**AVAILABLE RECORDS**
::::::::::
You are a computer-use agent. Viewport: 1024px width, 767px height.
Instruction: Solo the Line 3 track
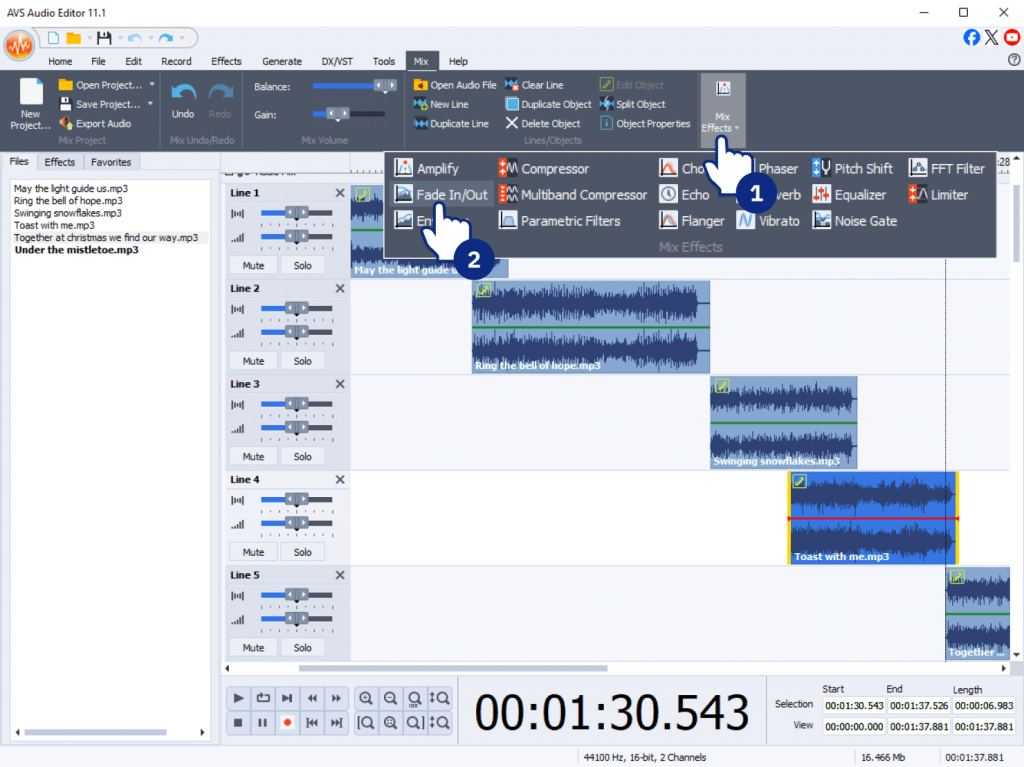[302, 457]
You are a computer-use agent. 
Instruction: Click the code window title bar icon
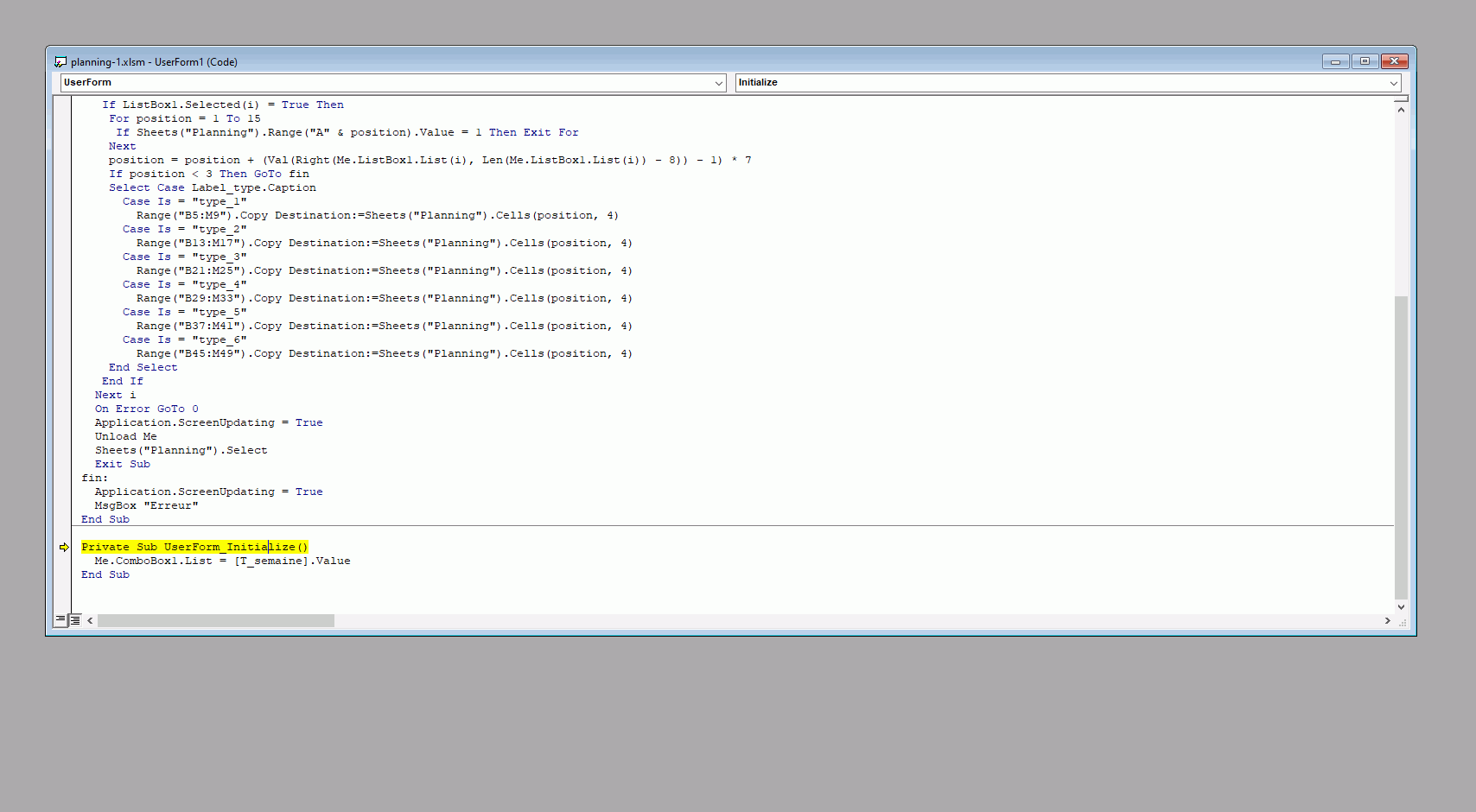click(60, 62)
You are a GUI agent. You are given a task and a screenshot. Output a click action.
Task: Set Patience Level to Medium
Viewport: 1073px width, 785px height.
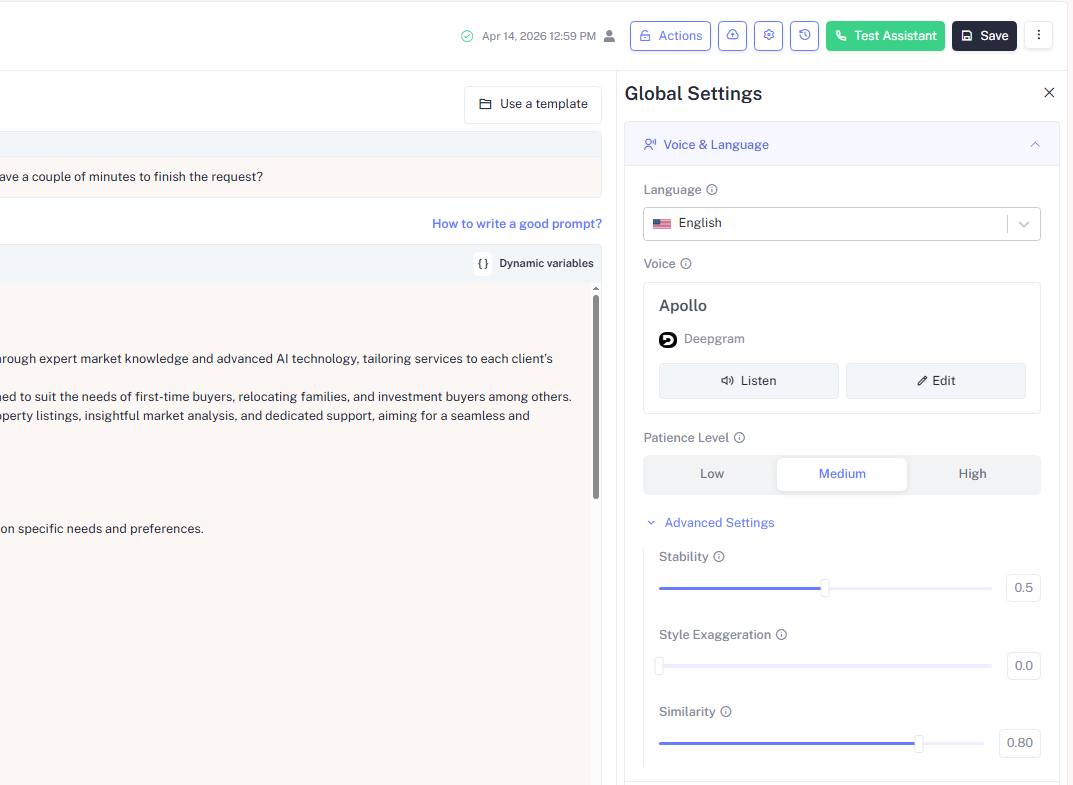(842, 474)
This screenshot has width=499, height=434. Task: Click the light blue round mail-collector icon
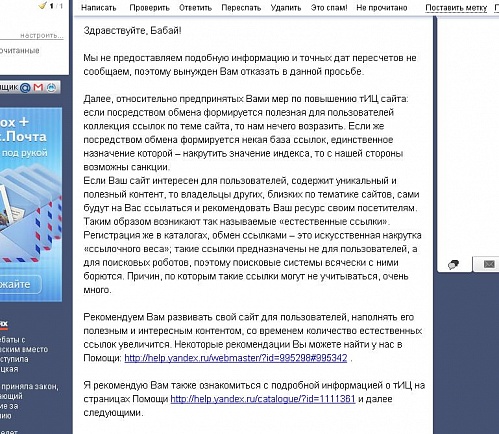(51, 87)
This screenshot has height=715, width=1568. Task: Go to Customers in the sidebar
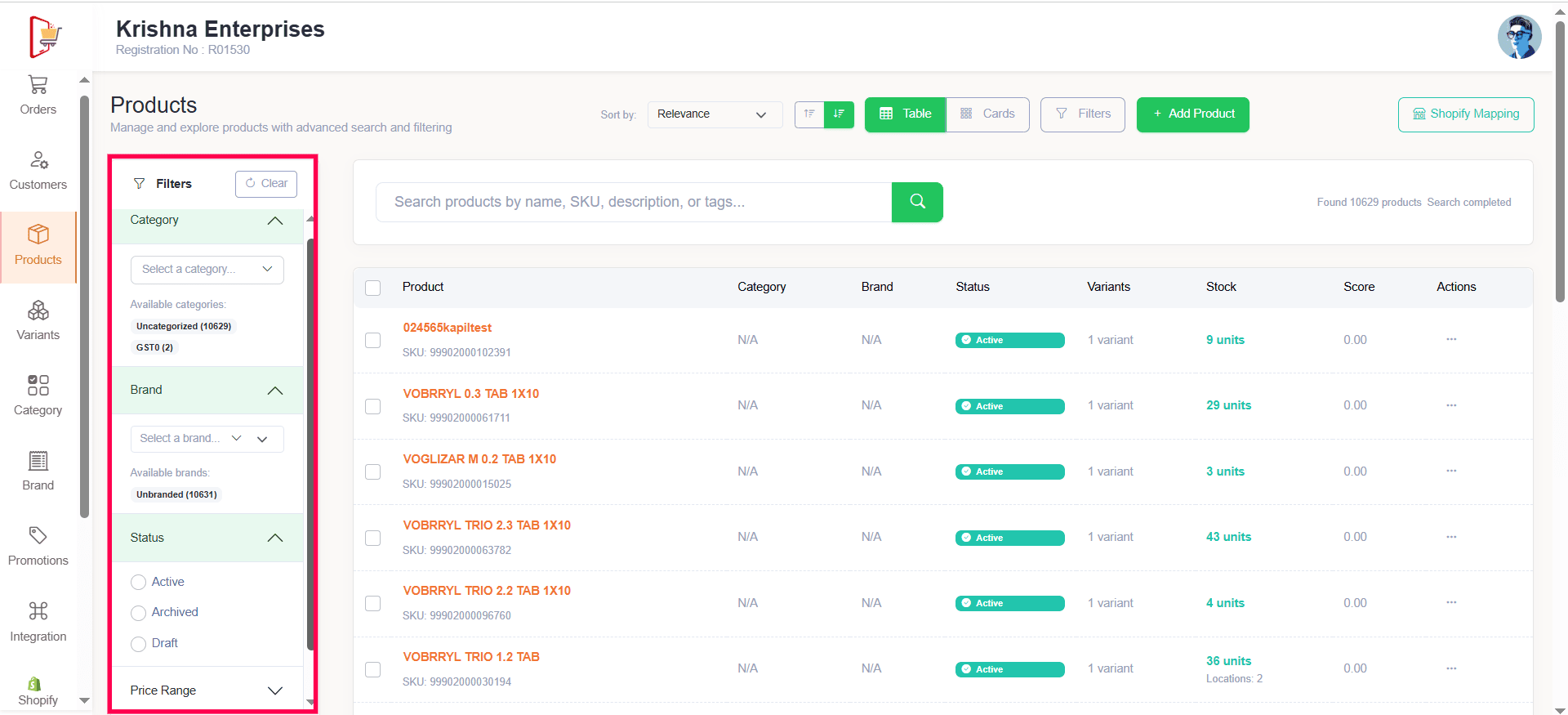[x=38, y=170]
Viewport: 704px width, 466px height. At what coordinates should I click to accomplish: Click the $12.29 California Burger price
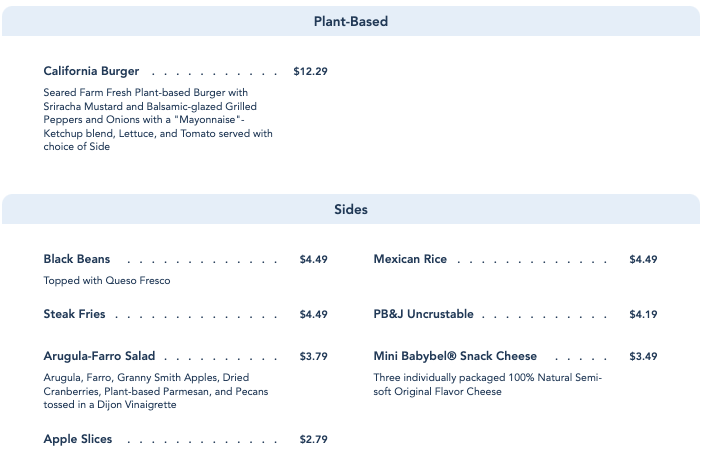[x=310, y=72]
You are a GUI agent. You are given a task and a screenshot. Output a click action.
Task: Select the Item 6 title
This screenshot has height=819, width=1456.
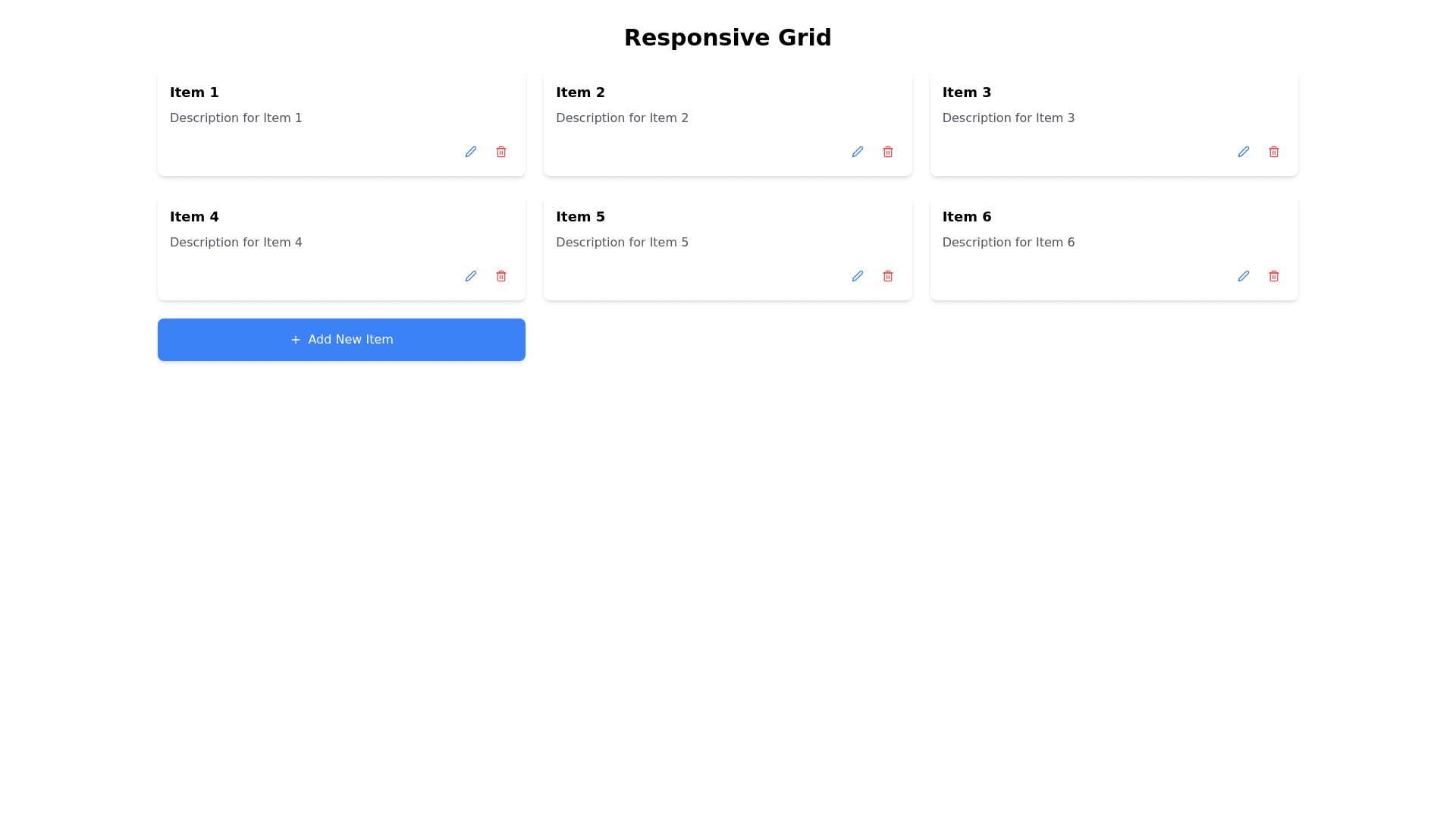[x=966, y=217]
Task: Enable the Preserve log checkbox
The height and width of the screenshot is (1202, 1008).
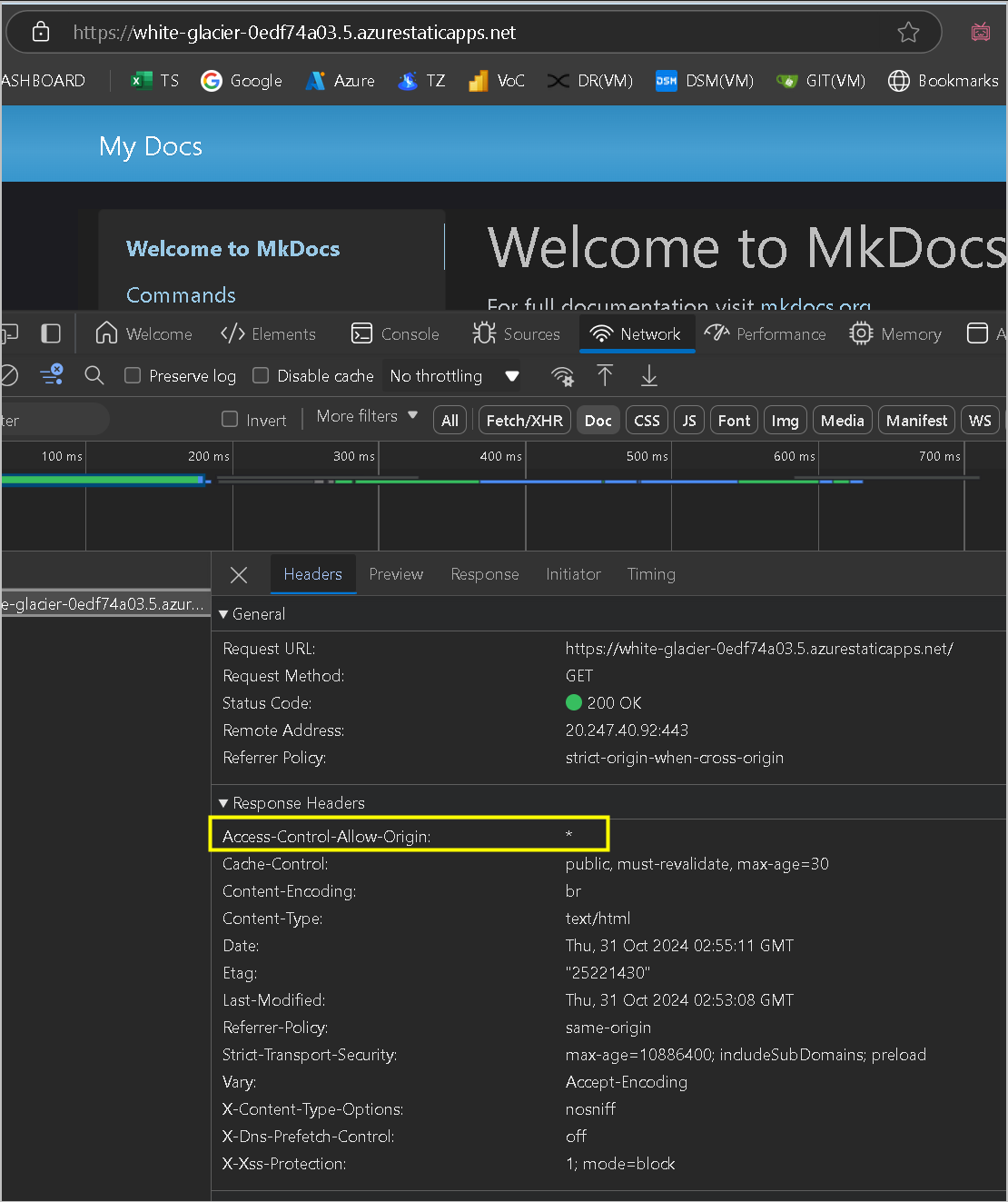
::::::::::
**INSTRUCTIONS FOR THE TASK**
Your answer must be an exact copy of the lines above, from the line that contains "Instruction: Click the" through the final line, with no pictures in it.

**ANSWER FOR THE TASK**
Instruction: Click the code window title bar icon
click(60, 62)
You are a GUI agent. You are given a task and a screenshot. Output a click action.
Task: Set Patience Level to Medium
Viewport: 1073px width, 785px height.
(842, 474)
This screenshot has width=499, height=434. Task: Click the light blue round mail-collector icon
(51, 87)
This screenshot has height=715, width=1568. Task: Go to Customers in the sidebar
[x=38, y=170]
Viewport: 704px width, 466px height. At what coordinates should I click to accomplish: Click the $12.29 California Burger price
[x=310, y=72]
You are a GUI agent. You are given a task and a screenshot. Output a click action.
Task: Select the Item 6 title
This screenshot has height=819, width=1456.
[x=966, y=217]
Task: Enable the Preserve log checkbox
The height and width of the screenshot is (1202, 1008).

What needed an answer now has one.